* _Brano originale_
Ha fatto una grande partita anche oggi. E' sicuramente uno dei giovani portieri italiani più promettenti.


----------



## Hammer (30 Novembre 2013)

Anche oggi il suo l'ha fatto

Sarebbe da pigliare quest'estate, perché poi varrà troppo per noi


----------



## Snake (30 Novembre 2013)




----------



## Splendidi Incisivi (30 Novembre 2013)

Lo s'infangava continuamente quando stava al Pescara non ponendo l'accento sugli imbarazzanti abruzzesi piuttosto che su di lui, già in una squadretta un attimo superiore come il Genoa fa la sua figura. È bravo, sicuramente meglio di nonno Abbiati e nonna Amelia.


----------



## Frikez (30 Novembre 2013)

Sesfips ha scritto:


> Penso sia ironico.
> Ha fatto una grande partita anche oggi. E' sicuramente uno dei giovani portieri italiani più promettenti.





Rispetto all'anno scorso sembra molto più sicuro e concentrato, in più adesso è consapevole di avere certe qualità e si esalta durante la partita, oggi ha fatto un doppio intervento clamoroso..se il Genoa è a ridosso della zona Europa è anche per merito suo.


----------



## Frikez (30 Novembre 2013)

Snake ha scritto:


>



Ed


----------



## Superdinho80 (1 Dicembre 2013)

può fare tutte le buone parate che vuole, a me non da l'impressione di essere un grande, non mi da la sicurezza che un portiere forte dovrebbe dare, dirlo per ora sembra una bestemmia ma a me non convince


----------



## Angstgegner (1 Dicembre 2013)

* _Record salvati_
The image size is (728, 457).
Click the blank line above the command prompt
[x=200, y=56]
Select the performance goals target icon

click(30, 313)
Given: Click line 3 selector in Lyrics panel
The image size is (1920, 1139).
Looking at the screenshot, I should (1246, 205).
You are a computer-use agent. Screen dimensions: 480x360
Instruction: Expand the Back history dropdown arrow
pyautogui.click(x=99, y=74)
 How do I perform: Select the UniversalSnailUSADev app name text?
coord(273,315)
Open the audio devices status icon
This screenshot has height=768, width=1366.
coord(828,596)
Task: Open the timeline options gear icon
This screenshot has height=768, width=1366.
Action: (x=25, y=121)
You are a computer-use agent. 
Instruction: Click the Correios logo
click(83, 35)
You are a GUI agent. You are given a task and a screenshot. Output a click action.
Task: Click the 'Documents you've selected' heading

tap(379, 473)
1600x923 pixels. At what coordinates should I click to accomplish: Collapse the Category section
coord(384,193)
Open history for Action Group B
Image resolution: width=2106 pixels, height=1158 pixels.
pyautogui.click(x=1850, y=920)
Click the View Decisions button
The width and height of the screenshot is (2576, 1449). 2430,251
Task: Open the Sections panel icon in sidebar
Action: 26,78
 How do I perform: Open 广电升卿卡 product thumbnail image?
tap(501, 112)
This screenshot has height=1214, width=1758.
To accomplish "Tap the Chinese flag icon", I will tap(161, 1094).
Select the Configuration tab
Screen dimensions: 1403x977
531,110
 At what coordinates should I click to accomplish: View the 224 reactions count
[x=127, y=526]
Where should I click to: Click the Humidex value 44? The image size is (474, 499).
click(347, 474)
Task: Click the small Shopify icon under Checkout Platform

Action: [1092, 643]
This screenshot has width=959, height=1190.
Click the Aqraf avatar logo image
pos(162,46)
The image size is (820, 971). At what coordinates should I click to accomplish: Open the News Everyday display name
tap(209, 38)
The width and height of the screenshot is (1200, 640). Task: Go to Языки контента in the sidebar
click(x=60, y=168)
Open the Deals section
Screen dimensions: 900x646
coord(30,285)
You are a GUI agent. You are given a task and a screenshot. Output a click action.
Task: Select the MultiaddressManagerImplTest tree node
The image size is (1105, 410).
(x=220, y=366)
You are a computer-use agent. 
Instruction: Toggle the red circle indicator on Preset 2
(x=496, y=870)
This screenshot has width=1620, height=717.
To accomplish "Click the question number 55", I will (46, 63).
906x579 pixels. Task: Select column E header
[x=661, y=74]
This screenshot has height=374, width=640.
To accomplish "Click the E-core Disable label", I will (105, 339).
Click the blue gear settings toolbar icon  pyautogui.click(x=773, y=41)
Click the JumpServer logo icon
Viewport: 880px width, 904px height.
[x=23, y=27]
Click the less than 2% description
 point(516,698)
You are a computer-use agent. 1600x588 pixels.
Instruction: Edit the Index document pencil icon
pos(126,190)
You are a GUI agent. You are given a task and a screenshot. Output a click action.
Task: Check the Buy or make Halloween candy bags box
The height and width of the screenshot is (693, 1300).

* _Cosa fare_
Per favore, riscrivi il brano cominciando da "## Snake (30" e proseguendo fino a "e nonna Amelia.", sostituendo "Pescara" con "Palermo". Basati soltanto sul brano.

* _Soluzione_
## Snake (30 Novembre 2013)




----------



## Splendidi Incisivi (30 Novembre 2013)

Lo s'infangava continuamente quando stava al Palermo non ponendo l'accento sugli imbarazzanti abruzzesi piuttosto che su di lui, già in una squadretta un attimo superiore come il Genoa fa la sua figura. È bravo, sicuramente meglio di nonno Abbiati e nonna Amelia.